The cycle of addressing morally ambiguous elements of war as well as femininity and the unique circumstances women face comes full circle in Max Färberböck’s 2008 film A Woman in Berlin. The film follows the collapse of Germany and the capture of Berlin by the Soviets in the final weeks of World War II through the eyes of an anonymous German woman. The film illustrates the unique and complex circumstances civilians, and in particular, women, were forced to face following the Allied victory. Much of the opening portion of A Woman in Berlin focuses on the visceral fear and despair the remaining civilians felt in the war’s concluding days and deals with the repeated rape and victimization of German women. These circumstances force a viewer to feel a semblance of the volatile emotions facing German women as well as to come to terms with questions pertaining to their innocence or guilt in the larger Nazi system. While many women were loyal followers of the party (the main character included), one is forced to grapple with whether or not the women in the film, in the wake of a lost war, should solicit sympathy for their plight. A Woman in Berlin also speaks once more to the strength and fortitude of German women, as the anonymous main character learns to navigate a hostile environment wrought with rape, exploitation, and pain—and win back some of her autonomy. The film speaks to the feminine experience of the effects of war, as well as to a part of German history that largely remains ignored.

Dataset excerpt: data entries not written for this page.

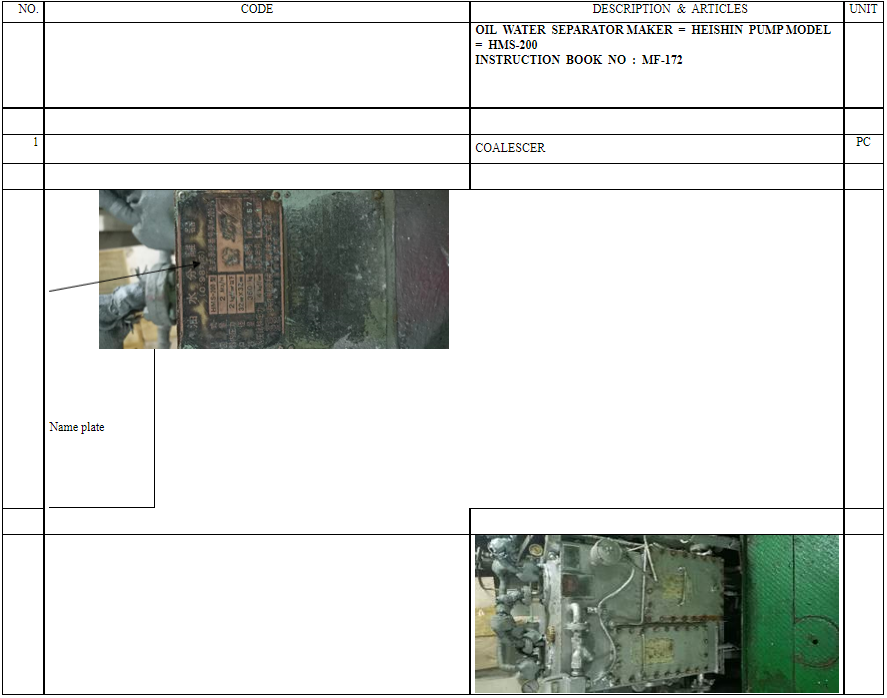
Task: Click the "CODE" column header
Action: (x=257, y=9)
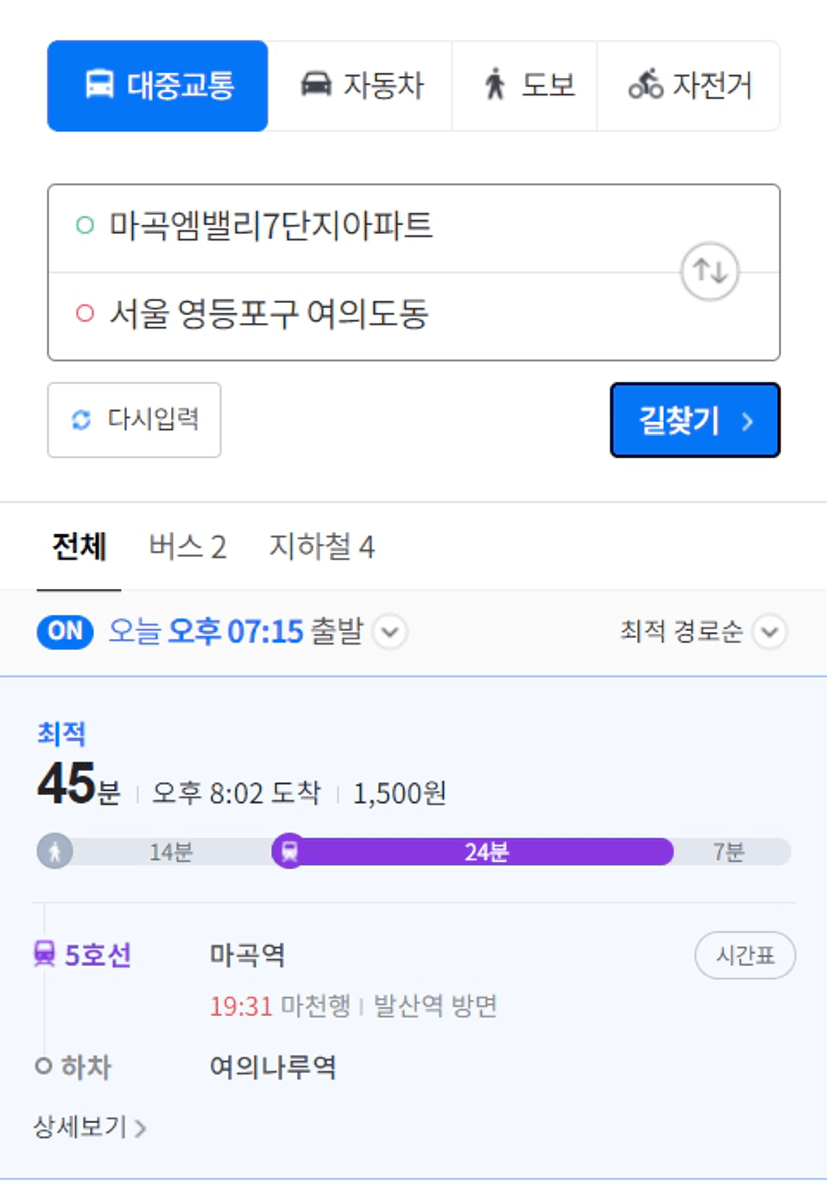This screenshot has width=827, height=1181.
Task: Click the 길찾기 search button
Action: [695, 420]
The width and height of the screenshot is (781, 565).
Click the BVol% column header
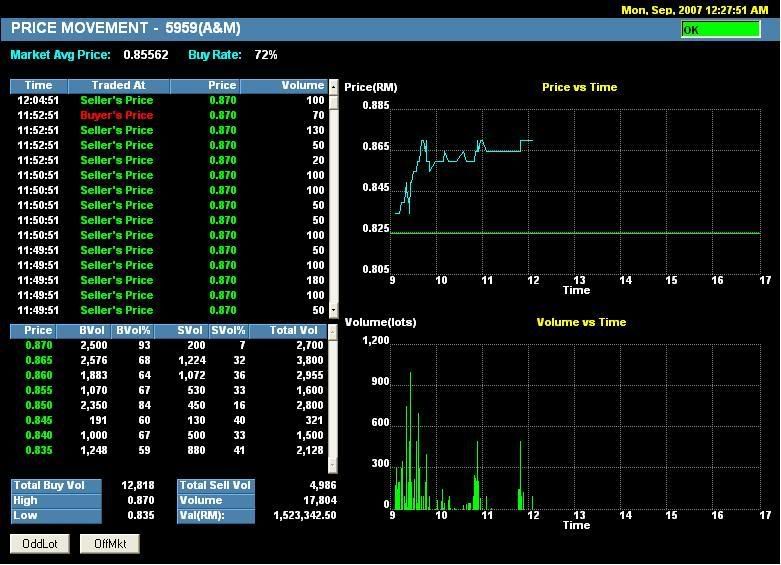click(133, 330)
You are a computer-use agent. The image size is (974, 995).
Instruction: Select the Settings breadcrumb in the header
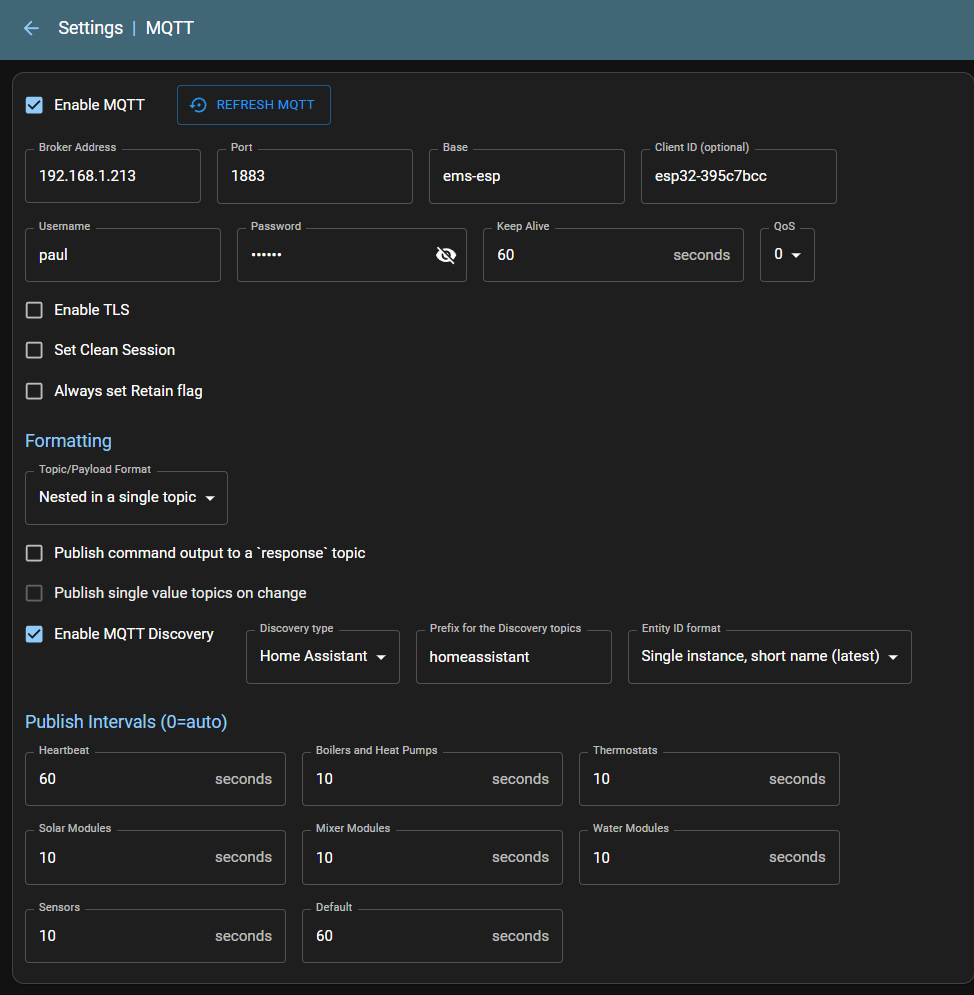tap(90, 28)
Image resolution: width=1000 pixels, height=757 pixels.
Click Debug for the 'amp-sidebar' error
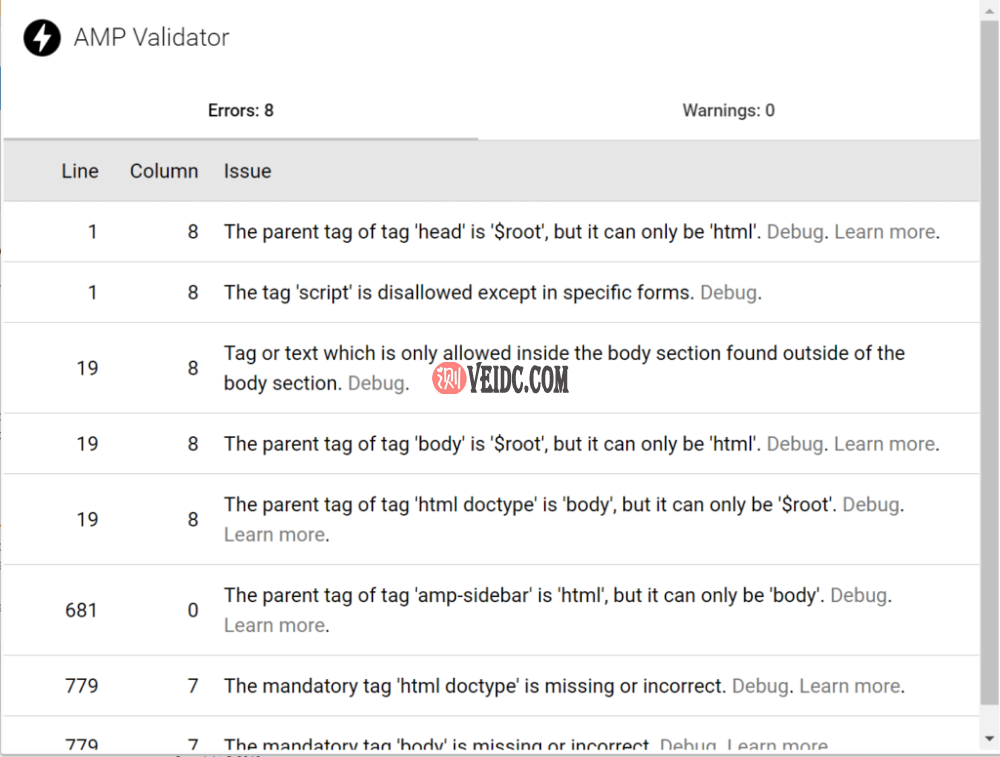pos(859,596)
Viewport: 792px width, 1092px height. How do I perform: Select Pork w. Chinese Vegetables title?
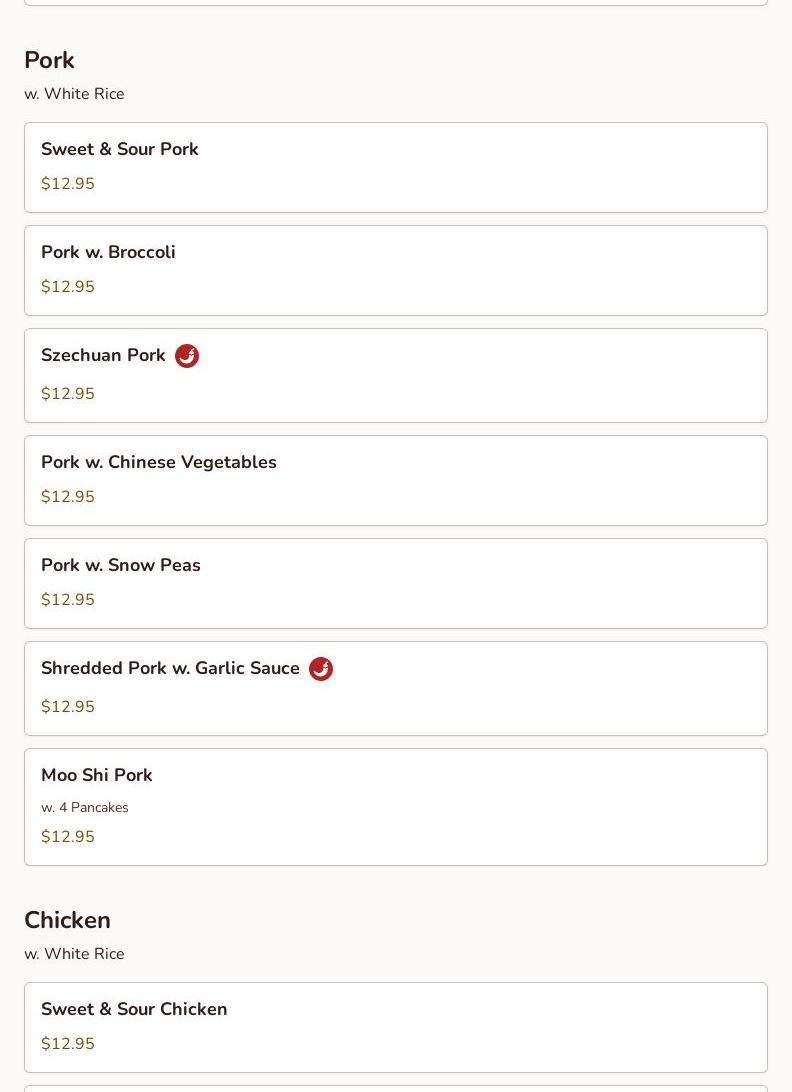159,462
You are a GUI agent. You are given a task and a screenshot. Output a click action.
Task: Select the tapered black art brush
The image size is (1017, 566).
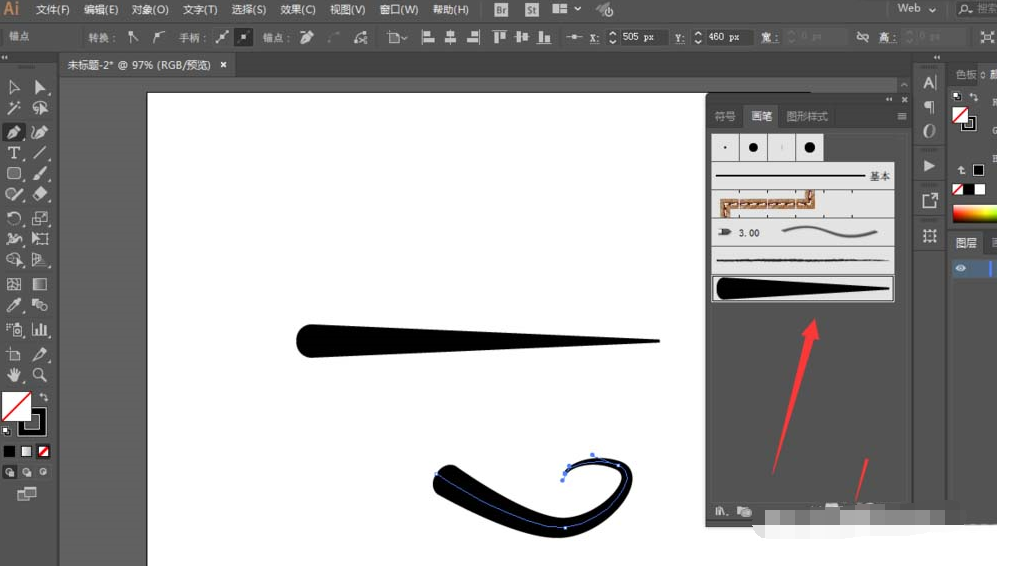803,289
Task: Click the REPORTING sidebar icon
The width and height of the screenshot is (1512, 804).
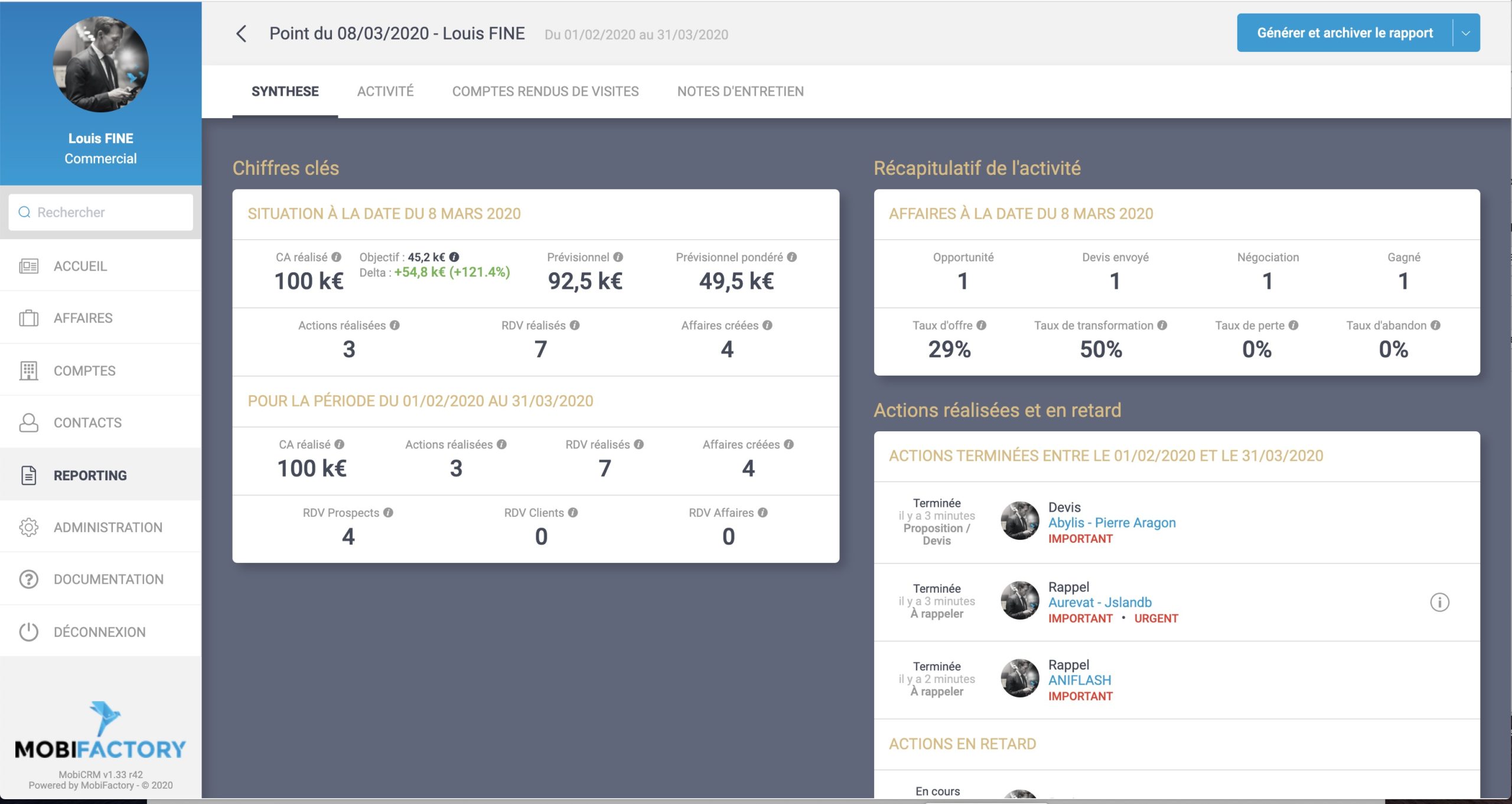Action: (26, 475)
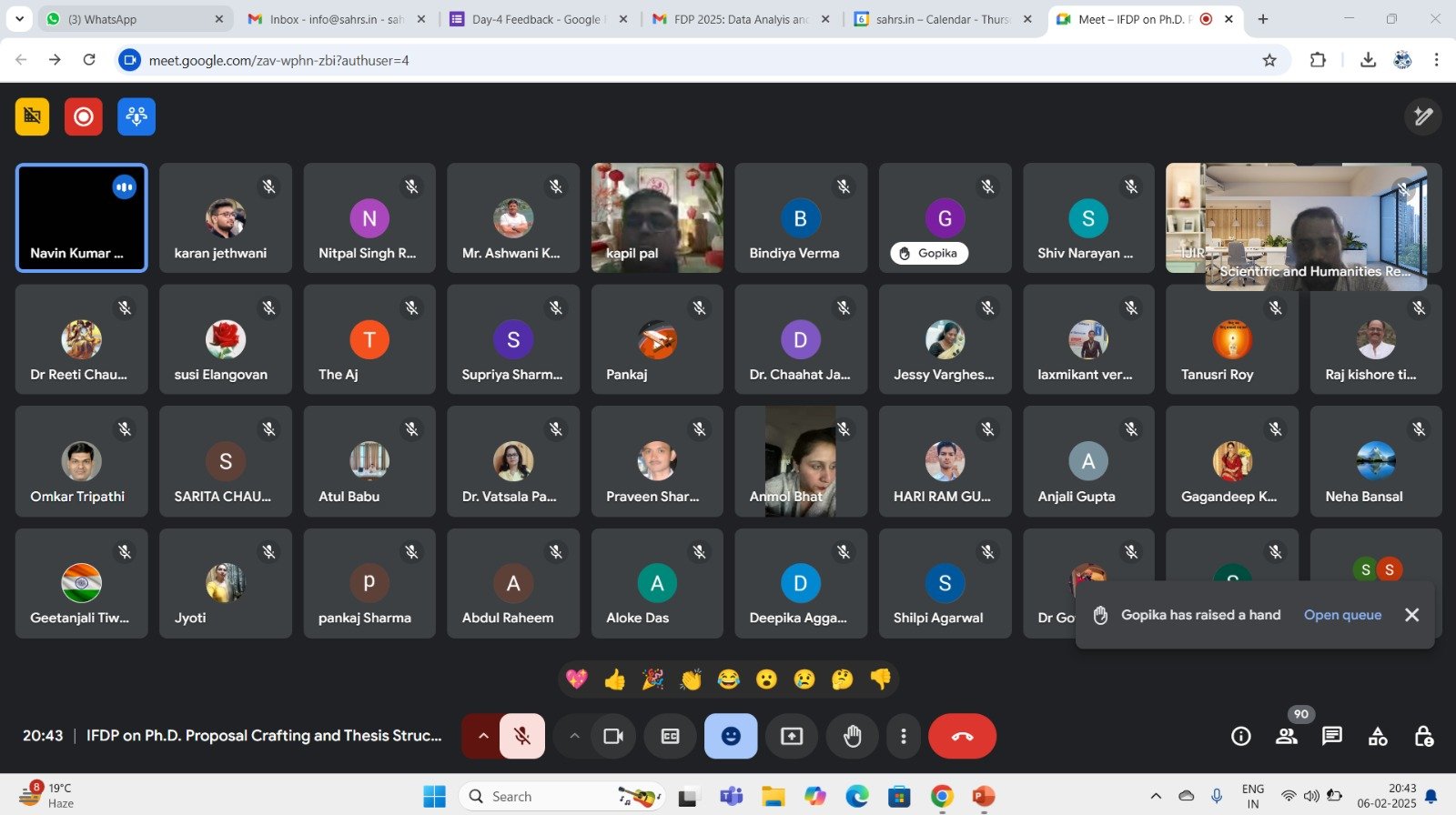Click the Anmol Bhat video tile

(800, 461)
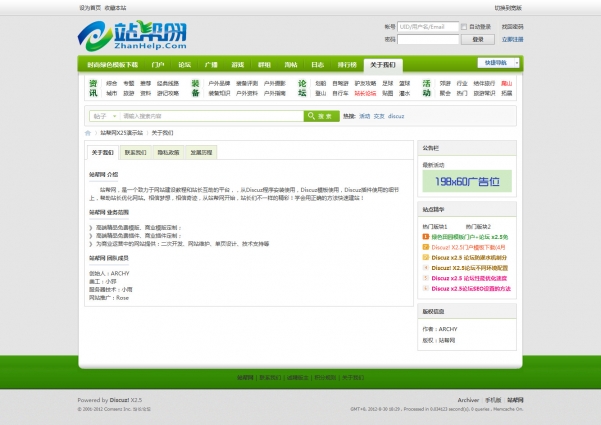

Films are a distinctly powerful way to depict and convey pieces of the human experience. Historical films have the unique ability to not only tell stories, but to educate audiences on the truths of the past. In this sense, films about history have a responsibility to provide a “truthful” immersion in the events being told and played out on screen. “Truth” can encompass a wide variety of facets—emotional, psychological, factual—but above all, “truth” remains of the utmost importance. Perhaps nowhere is this strict adherence to truth in historical film more important than in Germany. The country was led to war by a fascist regime that was directly responsible for the death of millions of innocent people. Germany was also one of the nations that lost the most in World War II. Nuances and ambiguities abound in any major conflict such as war, and by examining the chronological depictions of Germany and its people on screen, one can gain a greater understanding not only of the evils of a people, but of the virtues as well—culminating in larger historical and pointedly human experience.

Paige Ross graduated in December 2018 with a degree in History.